Dans Comète, en salles le mercredi 15 juillet 2026, Élie Wajeman use d’une structure chorale pour narrer des existences croisées au carrefour de leurs vies. Un film qui permet au cinéaste d’explorer d’autres facettes de l’humanité, dans un récit qui frise le fantastique et la fascination du corps céleste. Rencontre avec Vincent Macaigne et Élie Wajeman.
Propos recuellis par Sylvain Jaufry
Comète est un film fantasmagorique, très fantastique, dans le sens où la comète est avant tout un objet visuel à contempler, mais aussi un objet de fascination. Concernant votre rôle, il peut être comparé à celui tenu dans Médecin de nuit, où votre personnage était beaucoup plus confronté à l’urgence sociale, avec des personnages pris dans l’univers de la drogue et confrontés à leurs problèmes.
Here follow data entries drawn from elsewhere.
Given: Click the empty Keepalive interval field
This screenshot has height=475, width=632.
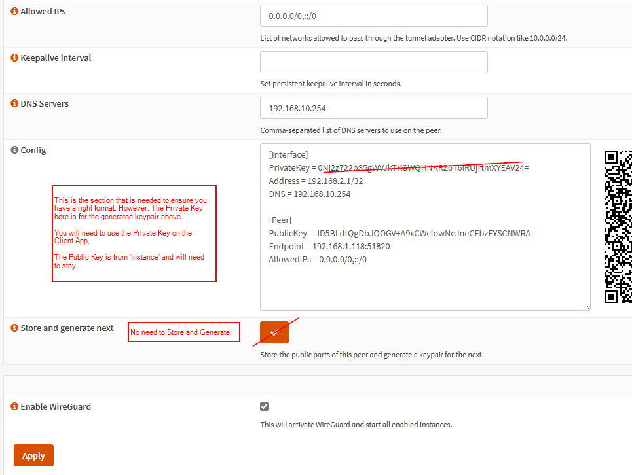Looking at the screenshot, I should pos(373,62).
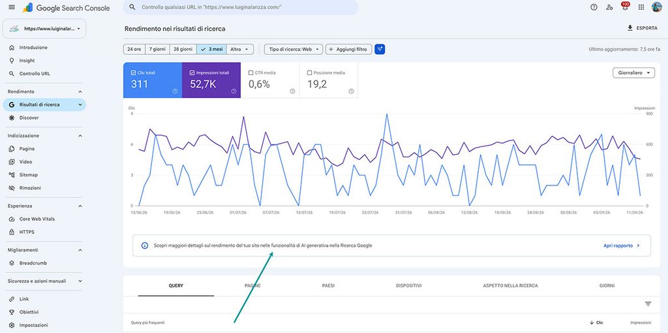Open the users and permissions icon
The image size is (668, 333).
point(610,7)
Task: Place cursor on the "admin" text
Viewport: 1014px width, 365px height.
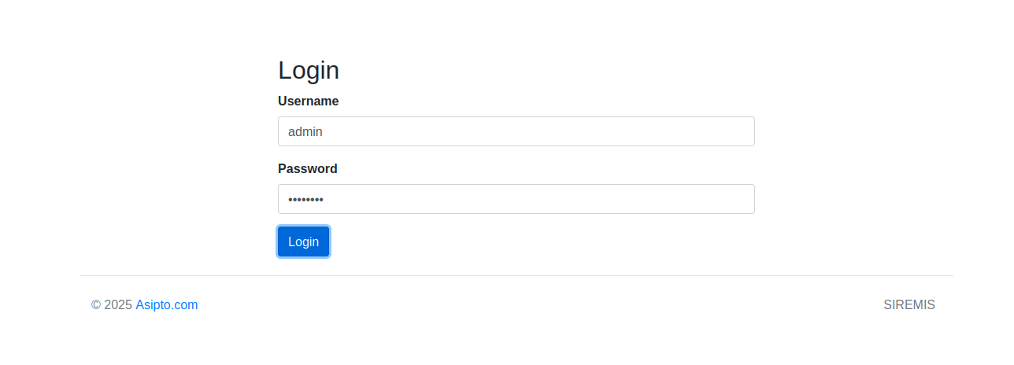Action: (305, 131)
Ici, il s’agit davantage d’un récit, d’un film choral, porté par des rencontres bien moins toxiques. Cette évolution a-t-elle eu une importance dans votre choix d’accepter ce rôle ?
Vincent Macaigne : Surtout par amitié aussi, parce que je connais très bien Élie depuis des années. C’est une participation au film, mais ça m’a paru chouette de le faire. L’idée de ce rôle, je le dis un peu bêtement, mais parce que c’est une image, pour moi, assez facile à reconnaître, c’est un peu un personnage comme Han Solo dans Star Wars. C’est un pote qui est là et qui va suivre aussi les méandres d’une aventure et s’en mêler. Et c’est toujours des rôles assez drôles, assez marrants à faire, parce que, par exemple, dans Médecin de nuit, il est en charge de l’histoire. Et là, finalement, il est là, il n’est pas en charge de l’histoire, mais il prend en charge. Il pourrait ne pas le faire, mais il le prend, il fait l’acte de le faire. C’est comme un meilleur pote qui se dit : « Je vais être là. » Et d’un coup, il est dans l’histoire. Donc ça crée quand même une forme de légèreté et des allers-retours comme ça. On se demande tout le temps : « Mais c’est qui, ce mec ? C’est quoi, son histoire ? » Il n’est pas porteur du problème, mais il s’en empare.
Vous avez dit que vous étiez assez fasciné, intéressé par l’univers de la comète, qui est plus porteuse de symbolique aussi, et que, dans ce film, elle est une chose à contempler, une chose qui éclaire les personnages, leur existence et aussi un peu leur destin. Est-ce que vous souhaitiez, avec ce film, que cette comète soit un élément visuel qui soit un catalyseur des relations humaines que l’on voit dans le film ?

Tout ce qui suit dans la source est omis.